WHAT YOU WILL DO:
Rewrite the saved entries below as a numbered list, leaving out any blank lines.

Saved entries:

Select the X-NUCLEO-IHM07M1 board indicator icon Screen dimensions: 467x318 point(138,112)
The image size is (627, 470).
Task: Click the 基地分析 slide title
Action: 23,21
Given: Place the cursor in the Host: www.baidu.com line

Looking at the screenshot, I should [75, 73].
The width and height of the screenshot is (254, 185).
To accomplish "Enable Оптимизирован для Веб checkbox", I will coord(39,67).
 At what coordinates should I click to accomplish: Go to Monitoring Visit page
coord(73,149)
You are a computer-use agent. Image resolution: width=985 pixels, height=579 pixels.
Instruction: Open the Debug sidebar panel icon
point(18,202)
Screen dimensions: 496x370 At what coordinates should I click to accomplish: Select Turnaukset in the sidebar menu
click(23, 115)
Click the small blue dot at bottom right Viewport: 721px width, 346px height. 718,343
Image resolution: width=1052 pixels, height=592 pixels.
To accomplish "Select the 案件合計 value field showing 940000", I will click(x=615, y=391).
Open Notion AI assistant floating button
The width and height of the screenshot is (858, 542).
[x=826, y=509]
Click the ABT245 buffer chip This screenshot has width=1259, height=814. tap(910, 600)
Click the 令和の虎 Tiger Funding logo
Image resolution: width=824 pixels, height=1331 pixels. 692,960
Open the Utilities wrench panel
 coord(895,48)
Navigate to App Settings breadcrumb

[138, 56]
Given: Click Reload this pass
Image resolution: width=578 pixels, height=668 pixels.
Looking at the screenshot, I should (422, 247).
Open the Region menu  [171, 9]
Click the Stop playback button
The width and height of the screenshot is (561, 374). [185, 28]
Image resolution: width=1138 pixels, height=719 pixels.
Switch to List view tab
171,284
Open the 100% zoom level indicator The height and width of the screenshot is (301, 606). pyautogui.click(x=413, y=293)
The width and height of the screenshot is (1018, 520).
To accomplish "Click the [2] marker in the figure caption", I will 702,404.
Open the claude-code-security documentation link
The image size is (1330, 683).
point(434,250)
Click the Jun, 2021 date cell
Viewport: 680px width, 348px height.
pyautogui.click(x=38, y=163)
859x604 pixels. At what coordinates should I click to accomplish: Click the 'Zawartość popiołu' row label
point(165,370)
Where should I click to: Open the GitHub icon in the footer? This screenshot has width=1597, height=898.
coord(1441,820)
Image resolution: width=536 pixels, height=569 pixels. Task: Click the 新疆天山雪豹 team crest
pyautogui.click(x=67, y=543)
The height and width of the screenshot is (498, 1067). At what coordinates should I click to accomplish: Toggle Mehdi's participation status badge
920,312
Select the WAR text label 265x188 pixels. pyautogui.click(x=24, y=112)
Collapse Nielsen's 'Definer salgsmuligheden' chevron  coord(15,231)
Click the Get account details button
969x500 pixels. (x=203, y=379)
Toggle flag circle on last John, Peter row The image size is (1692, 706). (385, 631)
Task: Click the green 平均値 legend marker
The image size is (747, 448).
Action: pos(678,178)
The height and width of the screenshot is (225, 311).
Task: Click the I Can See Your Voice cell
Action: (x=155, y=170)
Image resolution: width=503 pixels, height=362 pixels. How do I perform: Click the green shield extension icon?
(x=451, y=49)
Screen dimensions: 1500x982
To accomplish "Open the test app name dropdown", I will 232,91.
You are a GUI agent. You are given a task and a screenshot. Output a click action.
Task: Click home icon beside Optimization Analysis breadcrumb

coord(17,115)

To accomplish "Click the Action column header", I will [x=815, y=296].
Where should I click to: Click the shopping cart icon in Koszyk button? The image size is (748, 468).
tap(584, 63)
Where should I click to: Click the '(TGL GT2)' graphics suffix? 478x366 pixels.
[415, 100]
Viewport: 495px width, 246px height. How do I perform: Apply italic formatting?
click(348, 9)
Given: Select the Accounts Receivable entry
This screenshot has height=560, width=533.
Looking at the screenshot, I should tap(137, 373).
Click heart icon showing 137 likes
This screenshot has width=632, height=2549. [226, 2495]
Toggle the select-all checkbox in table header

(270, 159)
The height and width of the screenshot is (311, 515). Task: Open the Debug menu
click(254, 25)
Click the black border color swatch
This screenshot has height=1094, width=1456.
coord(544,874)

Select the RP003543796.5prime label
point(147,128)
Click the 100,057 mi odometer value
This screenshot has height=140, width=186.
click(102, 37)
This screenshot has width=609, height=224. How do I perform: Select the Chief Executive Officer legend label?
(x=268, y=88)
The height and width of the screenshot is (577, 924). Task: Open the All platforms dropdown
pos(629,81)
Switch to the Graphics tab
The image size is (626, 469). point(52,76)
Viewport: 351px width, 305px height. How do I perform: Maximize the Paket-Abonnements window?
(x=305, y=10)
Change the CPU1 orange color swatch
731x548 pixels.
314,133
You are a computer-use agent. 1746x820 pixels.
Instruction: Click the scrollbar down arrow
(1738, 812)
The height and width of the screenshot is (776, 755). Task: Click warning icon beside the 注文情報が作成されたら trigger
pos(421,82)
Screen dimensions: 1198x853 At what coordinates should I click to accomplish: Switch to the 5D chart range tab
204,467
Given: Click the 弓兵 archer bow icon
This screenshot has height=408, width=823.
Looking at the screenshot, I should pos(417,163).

EXERCISE ANSWER:
1. Select the X-NUCLEO-IHM07M1 board indicator icon Screen dimensions: 467x318 point(138,112)
2. The image size is (627, 470).
3. Task: Click the 基地分析 slide title
4. Action: 23,21
5. Given: Place the cursor in the Host: www.baidu.com line
6. Looking at the screenshot, I should [75, 73].
7. The width and height of the screenshot is (254, 185).
8. To accomplish "Enable Оптимизирован для Веб checkbox", I will coord(39,67).
9.  At what coordinates should I click to accomplish: Go to Monitoring Visit page
10. coord(73,149)
11. You are a computer-use agent. Image resolution: width=985 pixels, height=579 pixels.
12. Instruction: Open the Debug sidebar panel icon
13. point(18,202)
14. Screen dimensions: 496x370 At what coordinates should I click to accomplish: Select Turnaukset in the sidebar menu
15. click(23, 115)
16. Click the small blue dot at bottom right Viewport: 721px width, 346px height. 718,343
17. Image resolution: width=1052 pixels, height=592 pixels.
18. To accomplish "Select the 案件合計 value field showing 940000", I will click(x=615, y=391).
19. Open Notion AI assistant floating button
20. The width and height of the screenshot is (858, 542).
21. [x=826, y=509]
22. Click the ABT245 buffer chip This screenshot has width=1259, height=814. tap(910, 600)
23. Click the 令和の虎 Tiger Funding logo
24. Image resolution: width=824 pixels, height=1331 pixels. 692,960
25. Open the Utilities wrench panel
26.  coord(895,48)
27. Navigate to App Settings breadcrumb
28. [138, 56]
29. Given: Click Reload this pass
30. Image resolution: width=578 pixels, height=668 pixels.
31. Looking at the screenshot, I should (422, 247).
32. Open the Region menu  [171, 9]
33. Click the Stop playback button
34. The width and height of the screenshot is (561, 374). [185, 28]
35. Image resolution: width=1138 pixels, height=719 pixels.
36. Switch to List view tab
37. 171,284
38. Open the 100% zoom level indicator The height and width of the screenshot is (301, 606). pyautogui.click(x=413, y=293)
39. The width and height of the screenshot is (1018, 520).
40. To accomplish "Click the [2] marker in the figure caption", I will 702,404.
41. Open the claude-code-security documentation link
42. The image size is (1330, 683).
43. point(434,250)
44. Click the Jun, 2021 date cell
45. Viewport: 680px width, 348px height.
46. pyautogui.click(x=38, y=163)
47. 859x604 pixels. At what coordinates should I click to accomplish: Click the 'Zawartość popiołu' row label
48. point(165,370)
49. Where should I click to: Open the GitHub icon in the footer? This screenshot has width=1597, height=898.
50. coord(1441,820)
51. Image resolution: width=536 pixels, height=569 pixels. Task: Click the 新疆天山雪豹 team crest
52. pyautogui.click(x=67, y=543)
53. The height and width of the screenshot is (498, 1067). At what coordinates should I click to accomplish: Toggle Mehdi's participation status badge
54. 920,312
55. Select the WAR text label 265x188 pixels. pyautogui.click(x=24, y=112)
56. Collapse Nielsen's 'Definer salgsmuligheden' chevron  coord(15,231)
57. Click the Get account details button
58. 969x500 pixels. (x=203, y=379)
59. Toggle flag circle on last John, Peter row The image size is (1692, 706). (385, 631)
60. Task: Click the green 平均値 legend marker
61. The image size is (747, 448).
62. Action: pos(678,178)
63. The height and width of the screenshot is (225, 311).
64. Task: Click the I Can See Your Voice cell
65. Action: (x=155, y=170)
66. Image resolution: width=503 pixels, height=362 pixels. How do I perform: Click the green shield extension icon?
67. (x=451, y=49)
68. Screen dimensions: 1500x982
69. To accomplish "Open the test app name dropdown", I will 232,91.
70. You are a GUI agent. You are given a task and a screenshot. Output a click action.
71. Task: Click home icon beside Optimization Analysis breadcrumb
72. coord(17,115)
73. To accomplish "Click the Action column header", I will [x=815, y=296].
74. Where should I click to: Click the shopping cart icon in Koszyk button? The image size is (748, 468).
75. tap(584, 63)
76. Where should I click to: Click the '(TGL GT2)' graphics suffix? 478x366 pixels.
77. [415, 100]
78. Viewport: 495px width, 246px height. How do I perform: Apply italic formatting?
79. click(348, 9)
80. Given: Select the Accounts Receivable entry
81. This screenshot has height=560, width=533.
82. Looking at the screenshot, I should tap(137, 373).
83. Click heart icon showing 137 likes
84. This screenshot has width=632, height=2549. [226, 2495]
85. Toggle the select-all checkbox in table header
86. (270, 159)
87. The height and width of the screenshot is (311, 515). Task: Open the Debug menu
88. click(254, 25)
89. Click the black border color swatch
90. This screenshot has height=1094, width=1456.
91. coord(544,874)
92. Select the RP003543796.5prime label
93. point(147,128)
94. Click the 100,057 mi odometer value
95. This screenshot has height=140, width=186.
96. click(102, 37)
97. This screenshot has width=609, height=224. How do I perform: Select the Chief Executive Officer legend label?
98. (x=268, y=88)
99. The height and width of the screenshot is (577, 924). Task: Open the All platforms dropdown
100. pos(629,81)
101. Switch to the Graphics tab
102. The image size is (626, 469). point(52,76)
103. Viewport: 351px width, 305px height. How do I perform: Maximize the Paket-Abonnements window?
104. (x=305, y=10)
105. Change the CPU1 orange color swatch
106. 731x548 pixels.
107. 314,133
108. You are a computer-use agent. 1746x820 pixels.
109. Instruction: Click the scrollbar down arrow
110. (1738, 812)
111. The height and width of the screenshot is (776, 755). Task: Click warning icon beside the 注文情報が作成されたら trigger
112. pos(421,82)
113. Screen dimensions: 1198x853 At what coordinates should I click to accomplish: Switch to the 5D chart range tab
114. 204,467
115. Given: Click the 弓兵 archer bow icon
116. This screenshot has height=408, width=823.
117. Looking at the screenshot, I should pos(417,163).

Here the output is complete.